Read Dread Brass Shadows Online
Authors: Glen Cook
I had to slap me upside the head to get the clockwork ticking well enough to understand what he was saying. Yeah Chodo had sounded bitter about dwarves and Dwarf Fort. He hadn’t been able to corrupt the place. Knowing him, he’d like to get in there and kick some ass. He don’t like it when folks aren’t afraid.
“We’re off to a scintillating start today, aren’t we? With your brains and my brawn I just know we’ll wrap it all up before lunch.”
You appear to be coming to life.
“Easy for you to say. All I got to do is breathe.”
We do have a lead, Garrett. An oblique angle that should not be difficult to pursue.
“Could have fooled me.”
Assume our unclad guest was Holme Blaine.
“We know that for a fact.”
Not exactly, though it is highly probable. Now. Listen. You have spent considerable energy trying to guess why he came here but none on why he chose us in particular.
I was coming around. I could see both fragments of the hair he was splitting. “I thought about that.” But not very much.
You thought of the lead, too. The possibility that he came because he knew Miss Ramada was going to come.

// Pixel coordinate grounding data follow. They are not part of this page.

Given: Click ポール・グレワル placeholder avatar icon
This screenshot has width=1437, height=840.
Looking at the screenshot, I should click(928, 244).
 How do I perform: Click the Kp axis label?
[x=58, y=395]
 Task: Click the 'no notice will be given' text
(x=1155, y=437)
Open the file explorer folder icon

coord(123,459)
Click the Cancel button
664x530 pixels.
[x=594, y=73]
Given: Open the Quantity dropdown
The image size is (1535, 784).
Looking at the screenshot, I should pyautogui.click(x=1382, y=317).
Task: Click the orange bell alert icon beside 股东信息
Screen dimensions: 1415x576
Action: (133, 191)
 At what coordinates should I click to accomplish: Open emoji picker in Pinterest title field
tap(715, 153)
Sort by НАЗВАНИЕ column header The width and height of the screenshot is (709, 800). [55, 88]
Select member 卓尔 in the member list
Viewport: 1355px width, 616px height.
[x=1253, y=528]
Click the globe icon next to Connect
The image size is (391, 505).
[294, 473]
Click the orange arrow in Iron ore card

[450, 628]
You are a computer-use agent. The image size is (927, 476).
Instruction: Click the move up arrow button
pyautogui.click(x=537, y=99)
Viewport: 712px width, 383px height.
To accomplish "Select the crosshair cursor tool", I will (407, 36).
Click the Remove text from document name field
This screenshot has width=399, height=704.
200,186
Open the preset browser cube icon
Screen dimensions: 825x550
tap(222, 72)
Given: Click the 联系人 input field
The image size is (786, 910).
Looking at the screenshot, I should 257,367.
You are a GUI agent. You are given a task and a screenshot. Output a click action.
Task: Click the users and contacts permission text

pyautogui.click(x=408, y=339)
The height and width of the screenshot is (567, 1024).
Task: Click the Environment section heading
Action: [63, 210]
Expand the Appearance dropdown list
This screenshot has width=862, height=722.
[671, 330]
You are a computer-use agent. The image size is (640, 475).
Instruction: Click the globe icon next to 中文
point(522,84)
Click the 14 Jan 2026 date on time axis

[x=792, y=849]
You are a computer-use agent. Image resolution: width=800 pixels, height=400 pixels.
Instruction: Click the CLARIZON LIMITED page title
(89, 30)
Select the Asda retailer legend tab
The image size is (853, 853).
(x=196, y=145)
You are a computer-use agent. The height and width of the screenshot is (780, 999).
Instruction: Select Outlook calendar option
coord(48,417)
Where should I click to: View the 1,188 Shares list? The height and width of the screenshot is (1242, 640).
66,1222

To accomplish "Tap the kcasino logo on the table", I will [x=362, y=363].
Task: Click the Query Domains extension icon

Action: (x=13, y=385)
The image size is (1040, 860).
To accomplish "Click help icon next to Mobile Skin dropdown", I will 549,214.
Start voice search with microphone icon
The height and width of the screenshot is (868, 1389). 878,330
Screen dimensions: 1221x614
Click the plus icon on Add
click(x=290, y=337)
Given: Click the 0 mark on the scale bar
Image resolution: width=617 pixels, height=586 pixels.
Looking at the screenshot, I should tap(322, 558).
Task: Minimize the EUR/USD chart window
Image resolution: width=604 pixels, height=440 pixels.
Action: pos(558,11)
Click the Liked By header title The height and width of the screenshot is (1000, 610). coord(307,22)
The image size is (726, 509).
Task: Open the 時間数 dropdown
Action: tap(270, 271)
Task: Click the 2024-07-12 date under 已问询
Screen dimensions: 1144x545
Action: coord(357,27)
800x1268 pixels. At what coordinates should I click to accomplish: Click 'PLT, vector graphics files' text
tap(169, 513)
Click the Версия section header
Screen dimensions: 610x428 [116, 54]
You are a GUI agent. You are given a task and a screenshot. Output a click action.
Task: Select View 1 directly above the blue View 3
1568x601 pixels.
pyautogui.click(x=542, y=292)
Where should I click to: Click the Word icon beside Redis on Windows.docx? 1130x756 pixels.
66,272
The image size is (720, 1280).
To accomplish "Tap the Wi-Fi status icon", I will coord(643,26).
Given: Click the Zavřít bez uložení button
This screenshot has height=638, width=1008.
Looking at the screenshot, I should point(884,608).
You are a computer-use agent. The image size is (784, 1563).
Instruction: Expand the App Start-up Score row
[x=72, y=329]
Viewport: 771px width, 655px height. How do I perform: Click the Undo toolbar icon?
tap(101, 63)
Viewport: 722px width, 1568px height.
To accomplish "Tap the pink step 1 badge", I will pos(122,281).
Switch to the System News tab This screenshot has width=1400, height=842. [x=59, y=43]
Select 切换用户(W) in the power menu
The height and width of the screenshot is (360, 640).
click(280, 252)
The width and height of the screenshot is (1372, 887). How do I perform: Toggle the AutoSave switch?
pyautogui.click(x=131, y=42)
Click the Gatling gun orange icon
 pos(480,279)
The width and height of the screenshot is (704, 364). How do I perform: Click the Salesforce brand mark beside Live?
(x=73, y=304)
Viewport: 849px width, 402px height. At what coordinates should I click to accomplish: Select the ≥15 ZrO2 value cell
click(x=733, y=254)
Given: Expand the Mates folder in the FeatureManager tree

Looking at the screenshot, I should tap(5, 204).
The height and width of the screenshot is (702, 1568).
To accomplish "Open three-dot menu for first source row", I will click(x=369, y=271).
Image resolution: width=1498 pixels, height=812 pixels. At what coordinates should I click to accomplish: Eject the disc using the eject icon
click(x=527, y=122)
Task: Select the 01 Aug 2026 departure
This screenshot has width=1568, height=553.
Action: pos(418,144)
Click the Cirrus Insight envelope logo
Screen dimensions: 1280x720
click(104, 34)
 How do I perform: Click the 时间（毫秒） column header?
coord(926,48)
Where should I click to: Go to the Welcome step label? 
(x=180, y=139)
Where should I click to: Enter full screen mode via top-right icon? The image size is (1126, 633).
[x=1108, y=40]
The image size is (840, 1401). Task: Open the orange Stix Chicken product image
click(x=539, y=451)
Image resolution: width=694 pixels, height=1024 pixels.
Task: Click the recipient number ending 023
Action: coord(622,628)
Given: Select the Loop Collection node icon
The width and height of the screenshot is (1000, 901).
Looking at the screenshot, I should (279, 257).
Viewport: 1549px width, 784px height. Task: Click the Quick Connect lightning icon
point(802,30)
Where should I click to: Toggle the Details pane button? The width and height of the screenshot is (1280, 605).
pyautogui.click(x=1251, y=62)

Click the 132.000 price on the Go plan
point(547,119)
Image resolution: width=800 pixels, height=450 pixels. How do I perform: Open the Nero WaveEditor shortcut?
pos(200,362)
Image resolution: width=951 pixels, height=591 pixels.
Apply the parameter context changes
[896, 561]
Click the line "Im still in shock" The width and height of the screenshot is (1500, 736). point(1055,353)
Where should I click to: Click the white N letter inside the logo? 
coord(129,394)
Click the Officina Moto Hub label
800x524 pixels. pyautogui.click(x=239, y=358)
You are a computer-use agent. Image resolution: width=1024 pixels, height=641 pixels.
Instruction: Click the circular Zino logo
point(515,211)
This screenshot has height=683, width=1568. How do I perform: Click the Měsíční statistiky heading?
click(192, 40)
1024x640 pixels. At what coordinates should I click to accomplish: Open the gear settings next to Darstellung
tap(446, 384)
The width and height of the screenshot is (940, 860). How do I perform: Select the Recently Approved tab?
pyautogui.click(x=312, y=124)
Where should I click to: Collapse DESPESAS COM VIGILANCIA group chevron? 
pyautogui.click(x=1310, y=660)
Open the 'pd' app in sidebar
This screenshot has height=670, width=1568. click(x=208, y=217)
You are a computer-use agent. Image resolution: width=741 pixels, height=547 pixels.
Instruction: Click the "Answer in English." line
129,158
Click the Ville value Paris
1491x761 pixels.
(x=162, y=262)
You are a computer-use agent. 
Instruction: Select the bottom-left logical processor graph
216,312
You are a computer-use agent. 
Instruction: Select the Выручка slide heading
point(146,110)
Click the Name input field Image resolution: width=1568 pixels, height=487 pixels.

“So you think I should see the people she talked to, find out if he talked to them, too, see if he left something with somebody.”
Exactly.
“Guess I might as well ask her, then get cleaned up and changed and climb on my horse. The house being watched?”
Not obviously.
“You got any idea who’s been following me?”
No.
“Great. Well, what’s become of everybody who’s disappeared?”
You have not yet reasoned that out?
“No. I have not yet reasoned that out. Would I ask if I had?”
You remain as lazy as ever.
“Damned straight. I got you to figure for me. So give me the benefit of your wisdom. Without the standard shilly-shally.”
Dotes and Tharpe have gone underground because they expect you to bestride your white horse and charge Chodo Contague. I suspect. They read the signs early and moved quickly, seizing the head start.
“Wonderful friends I have.”
I have doubts myself. But I am not as mobile as they. My options are reduced. I am at your mercy. I have to stand and fight.
I grumped.
That is but a hypothesis, Garrett. Though a good one, I think. They know you. You are wont to fly in the face of good sense. Do you truly believe that it is your duty to rescue the world from Chodo Contague?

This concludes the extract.